将来に対して明確な目標があったわけではありませんが、「何か大きな仕事をしたい」というイメージはありました。その一方で母を見て漠然と、いずれは自分も結婚して子供を産んで専業主婦になるのかな、と思っていたりもしました。
周囲にはキャリア意識が強い人がたくさんいましたし、わたしは雇用機会均等法(1986年施行)の一期生なんです。佐川さんも言ってたように、当時はキャリアウーマンブーム。進振りの面談でも「キミ、卒業したら何になりたいの?」と聞かれて、迷わず「キャリアウーマンになりたいです!」って答えました。
そうしたら、面談相手が思わぬことを言い始めたんですよ。「キミねぇ、東大の理学部というのは研究者になるために行くんだよ、そんなところに行ってキャリアウーマンになる人はいないよ」って。「キミはまだ知らないだろうけど、世の中には女性差別ってものがあるんだよ」と、とうとうと説きはじめるわけです。「キミ英語好きなの? だったら女の人は外資系に行くといいよ、外資系は差別がないから。英語好きなら英文科行ったら?」とね。そんなものかと思って、確かに英語も好きだし得意でもあったので、文系専攻に転向して英文科に進学しました。
ところが、進学してみて分かったんですけど、東大の英文科とは“英文学”を勉強するところで、“英語”を勉強するところではなかったんですね。
わたしが好きな英語は“語学”。英文学なんてちんぷんかんぷんで面白くも何ともないわけです。ああわたしはやっぱり理系だったんだ、白衣着て実験してる方がよっぽどましだった、とすぐに後悔しました。留年して学部を選びなおそうかと思ったぐらいです。でもこうなったらさっさと卒業して、あとは初志貫徹でキャリアウーマンを叶えればいいやと。

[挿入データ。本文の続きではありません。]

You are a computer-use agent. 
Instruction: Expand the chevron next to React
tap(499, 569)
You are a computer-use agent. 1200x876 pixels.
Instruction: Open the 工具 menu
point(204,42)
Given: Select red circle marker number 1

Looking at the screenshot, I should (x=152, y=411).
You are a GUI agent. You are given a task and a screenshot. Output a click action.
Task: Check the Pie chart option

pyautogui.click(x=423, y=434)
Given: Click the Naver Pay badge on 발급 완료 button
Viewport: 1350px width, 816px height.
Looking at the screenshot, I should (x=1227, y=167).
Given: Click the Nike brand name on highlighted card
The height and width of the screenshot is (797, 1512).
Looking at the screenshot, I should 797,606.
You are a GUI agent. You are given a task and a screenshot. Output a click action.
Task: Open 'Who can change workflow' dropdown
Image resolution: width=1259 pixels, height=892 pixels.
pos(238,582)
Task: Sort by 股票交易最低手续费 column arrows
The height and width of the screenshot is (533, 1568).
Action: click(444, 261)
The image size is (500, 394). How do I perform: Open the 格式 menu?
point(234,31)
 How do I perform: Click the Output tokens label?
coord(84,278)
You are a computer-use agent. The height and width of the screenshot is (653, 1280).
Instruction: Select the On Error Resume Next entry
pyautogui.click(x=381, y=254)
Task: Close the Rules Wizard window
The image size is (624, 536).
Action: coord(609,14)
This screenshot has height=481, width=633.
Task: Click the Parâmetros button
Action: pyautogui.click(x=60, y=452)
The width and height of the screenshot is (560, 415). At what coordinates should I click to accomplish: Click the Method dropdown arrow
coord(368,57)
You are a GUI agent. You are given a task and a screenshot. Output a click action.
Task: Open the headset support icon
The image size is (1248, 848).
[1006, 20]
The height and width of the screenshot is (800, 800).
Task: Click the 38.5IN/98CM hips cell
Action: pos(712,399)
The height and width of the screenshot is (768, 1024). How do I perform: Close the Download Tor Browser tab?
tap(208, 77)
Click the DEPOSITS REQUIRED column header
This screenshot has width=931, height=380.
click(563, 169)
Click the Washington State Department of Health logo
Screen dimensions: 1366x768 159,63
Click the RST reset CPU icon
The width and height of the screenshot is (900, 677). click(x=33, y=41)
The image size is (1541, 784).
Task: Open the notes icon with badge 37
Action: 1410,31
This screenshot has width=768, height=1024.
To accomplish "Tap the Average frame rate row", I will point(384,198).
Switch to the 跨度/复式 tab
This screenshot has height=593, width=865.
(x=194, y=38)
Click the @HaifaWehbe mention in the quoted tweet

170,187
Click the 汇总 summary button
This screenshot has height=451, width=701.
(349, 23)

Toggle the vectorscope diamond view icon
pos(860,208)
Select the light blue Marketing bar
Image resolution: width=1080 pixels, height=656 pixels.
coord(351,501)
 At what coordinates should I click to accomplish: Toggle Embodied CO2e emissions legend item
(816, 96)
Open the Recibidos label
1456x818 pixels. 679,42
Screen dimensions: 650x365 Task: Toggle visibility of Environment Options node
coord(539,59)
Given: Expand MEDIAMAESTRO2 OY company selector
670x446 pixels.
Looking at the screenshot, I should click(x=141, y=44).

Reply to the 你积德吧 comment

キャリアウーマンに憧れる一方で、当時流行っていた少女マンガ『生徒諸君!』を読んで、学校の先生にも憧れていました。それで東京都の高校教員の採用試験を受けたんですけど、合格する自信はなかった。そうなると就職先を考えないといけないわけですね。そこで、ある授業でたまたま隣に座った子に「あなたどこに就職決まったの?」って聞いたわけです。その子が「わたし? IBMよ」と答えたので、「ねぇねぇ、IBMってどうやって受けたらいいの?」って。